Berkshire Hathaway Assurance Corp, or BHAC, which was formed more than a year ago, is one of the few highly rated bond insurers, after other companies were hit by losses.
“We have written some business, and we’ll write more tomorrow if the price is right,” he added. “It depends what the competition is doing.”
Bond insurance buyers seek out highly rated insurers because the coverage can raise the perceived creditworthiness of the debt, and thereby reduce costs.
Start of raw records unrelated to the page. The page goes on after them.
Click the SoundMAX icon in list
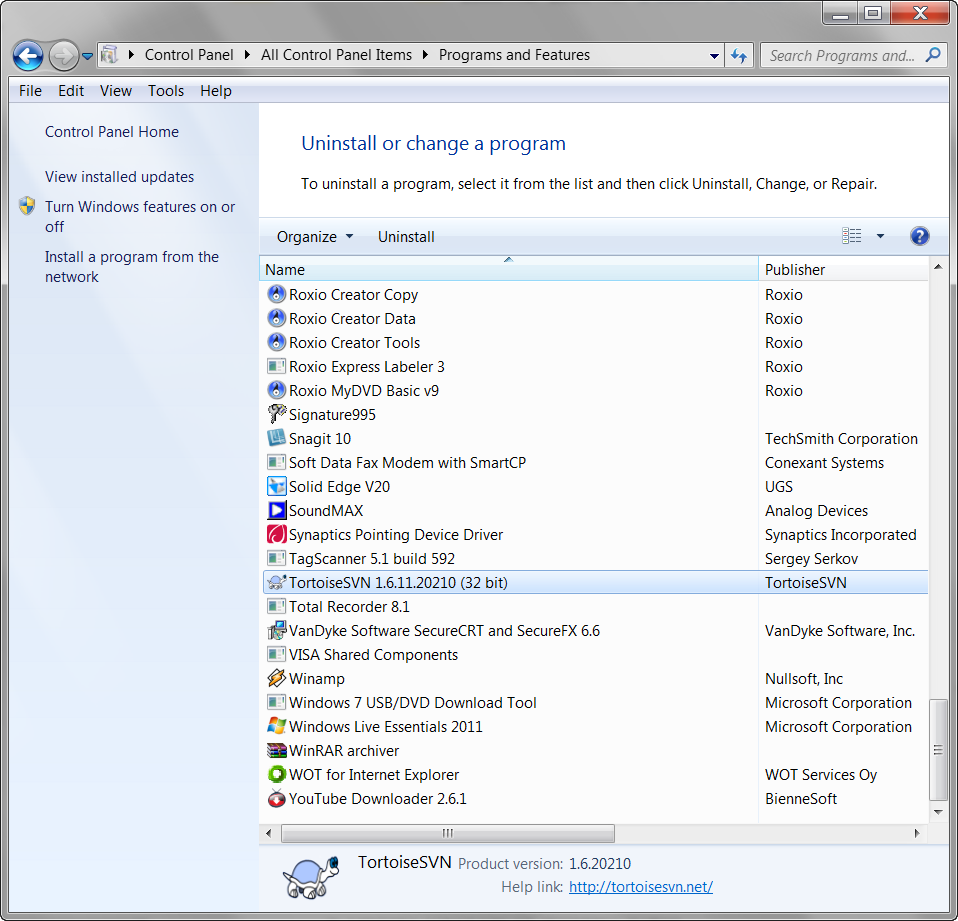The image size is (958, 921). [x=277, y=511]
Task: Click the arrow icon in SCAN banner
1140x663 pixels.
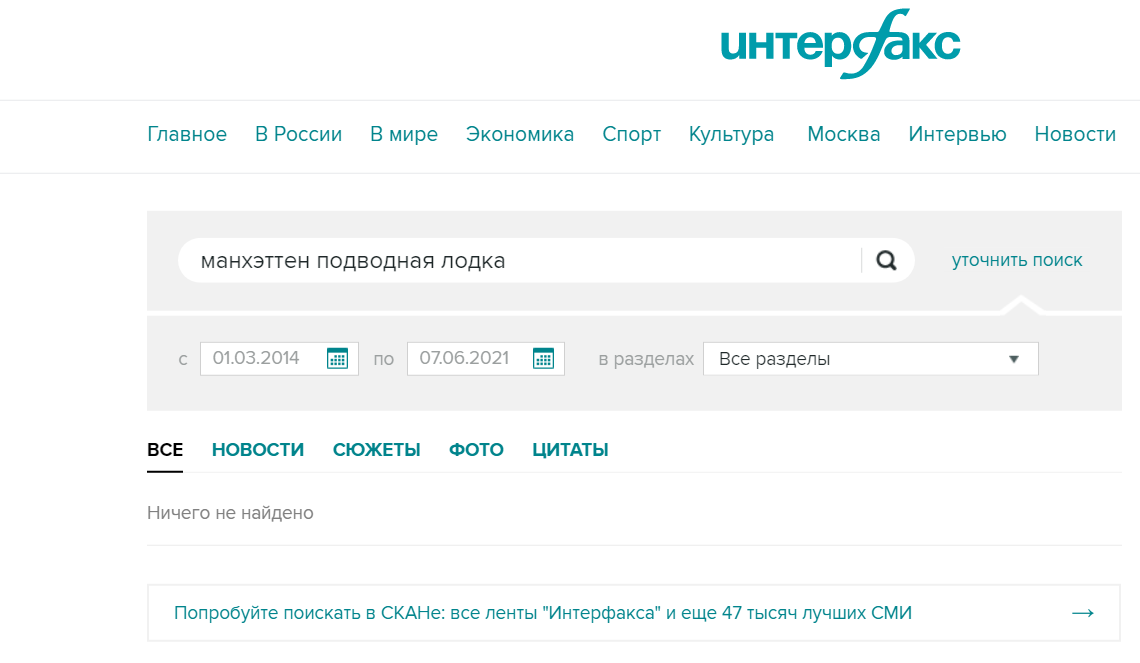Action: point(1082,613)
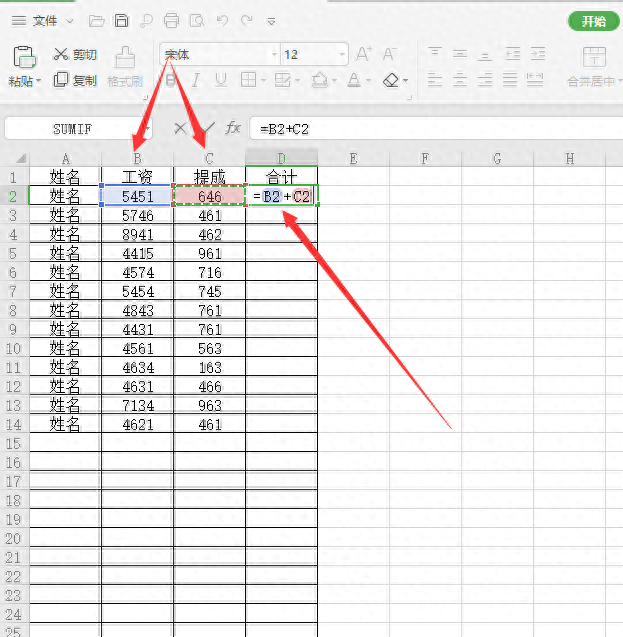The image size is (623, 637).
Task: Click the increase font size icon
Action: 363,54
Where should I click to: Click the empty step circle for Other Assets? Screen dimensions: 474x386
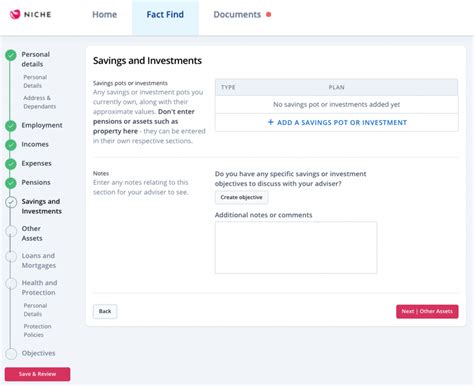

The insurers in turn make payment guarantees in the event of default.
BHAC was formed after rivals such as MBIA Corp and Ambac Corp ventured into guaranteeing structured finance, resulting in losses and eventual rating cuts.
Although Berkshire recently lost its triple-A ratings from Moody’s Investors Service and Fitch, Buffett said that has not affected its bond insurance business.
BHAC has focused on selling coverage for municipal bonds, which has not had the same losses as structured bonds.
MBIA and Ambac, stripped of their high ratings, are each trying to set apart their stronger municipal insurance units in hopes of getting high ratings for them.
“We would never dream of doing that,” said Buffett, adding “because people would get burned.”
Angry investors, counterparties and banks have filed lawsuits against MBIA because of the plans, and complained to New York Insurance Superintendent Eric Dinallo, MBIA’s regulator.
“That probably will be for insurance departments and courts to settle,” said Buffett.
He said he would never pursue a similar course of action with any Berkshire companies. “We will keep all promises.”